Imaginez ce même village montagnard à la fraîche saison d’hiver. De doux parfums aux bises rudes nous incitaient à respirer à pleins poumons l’air pur à Font-Romeu, assez loin quand même de notre foyer chaleureux. Mon frère et moi-même n’avions que cinq et six ans… Quel courage de parcourir toute cette longue route tous les matins… C’est loin, très loin dans le temps mais toujours présent dans ma mémoire d’antan ! Sur ce vaste domaine skiable, noyés sous cette poudre blanche, nos skis valsaient sur l’avenante poudreuse, identiques à de séduisantes danseuses. Par ci, par-là, sur l’excellente neige onctueuse, scintillaient de minuscules diamants… Papy photographiait toute sa tribu avec un polaroïd instantané noir et blanc. Tous deux déjeunaient au restaurant “Les airelles” situé en contrebas de l’unique piste. Constamment pressés d’en profiter tandis que les skieurs affamés et fatigués se reposaient, notre succulent sandwich nous redonnait des ailes. On amortissait ainsi notre forfait suspendu autour du cou par une courte bretelle. Leurs petites têtes blondes étaient adorables mais surtout increvables… Quand l’obscurité descendait sur nos maisonnettes fermées à clé, tous contemplaient la lumineuse flambée qui dansait dans notre cheminée. Celle-ci se tortillait en cadence comme de magnifiques ballerines issues de célèbres cabarets. Une douce chaleur enveloppait nos corps frigorifiés. A l’intérieur de la chambre lambrissée située au rez-de-chaussée, on se chamaillait sur les lits superposés. Mamie déposait dans nos duvets une brique chaude enveloppée dans un torchon en coton mélangé.
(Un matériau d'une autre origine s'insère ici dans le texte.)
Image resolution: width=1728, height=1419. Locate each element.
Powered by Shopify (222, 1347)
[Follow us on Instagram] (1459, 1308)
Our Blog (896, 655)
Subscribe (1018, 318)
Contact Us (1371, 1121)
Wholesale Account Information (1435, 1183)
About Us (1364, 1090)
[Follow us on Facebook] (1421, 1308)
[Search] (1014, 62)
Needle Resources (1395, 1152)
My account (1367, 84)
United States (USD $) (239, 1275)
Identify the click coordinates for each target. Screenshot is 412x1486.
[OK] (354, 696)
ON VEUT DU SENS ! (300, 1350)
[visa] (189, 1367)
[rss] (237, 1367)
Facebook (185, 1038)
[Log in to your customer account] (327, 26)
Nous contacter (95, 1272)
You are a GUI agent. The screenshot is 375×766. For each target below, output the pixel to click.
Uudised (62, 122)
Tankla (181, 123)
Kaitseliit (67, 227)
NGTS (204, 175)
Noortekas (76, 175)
Ainsi les petits pieds gelés se réchauffaient… Superbe et silencieuse, la pleine lune d’un seul coup, venait éclairer notre fenestrou. Admirant ainsi cette nuit étoilée, voilà qu’ici résonnait minuit enchanté…
Vers l’âge de neuf, dix printemps, la station de ski Les Angles, plus proche de notre domicile, paraissait impressionnante. Là, nous étions suspendus à l’intérieur des télécabines de quatre places, panachées aux traditionnelles couleurs catalanes, sang et or. L’originalité de ce sommet ressemblait à une gigantesque pieuvre nantie de ses huit tentacules s’étendant sur un immense domaine skiable. Pistes bleues, vertes, rouges et noire se déployaient et se croisaient par endroits, un vrai labyrinthe de blancheur immaculée. A dix-sept heures, skieurs amateurs et chevronnés redescendaient. Papy et Mamie, toujours en pleine forme, venaient alors nous rechercher vers l’Ecole de ski… Puis à douze, treize ans, demeurant sur place (un kilomètre), la naissance de la station de Formiguères a encore modifié nos habitudes. Tenant à bout de bras un épais fil de neige et tirant sur ce solide câble, notre flèche déjà en poche, nous écumions toute cette montagnette enneigée à la découverte de joies nouvelles et bosses à sensation. Voilà donc repartis les rois de la piste, leurs anges adorés pendant toutes ces superbes années… Ce doit être cela l’Amour… Bonheur, Patience et Dévouement… !!!
Cette charmante prose a rafraîchi les formidables souvenirs de ma jeunesse rendant ainsi ce brillant hommage à mes adorables grands-parents… Ma plume si légère voudrait bien s’envoler et tout partager avec vous mais il me faudrait bien plus que ces deux feuillets, vous vous en doutez !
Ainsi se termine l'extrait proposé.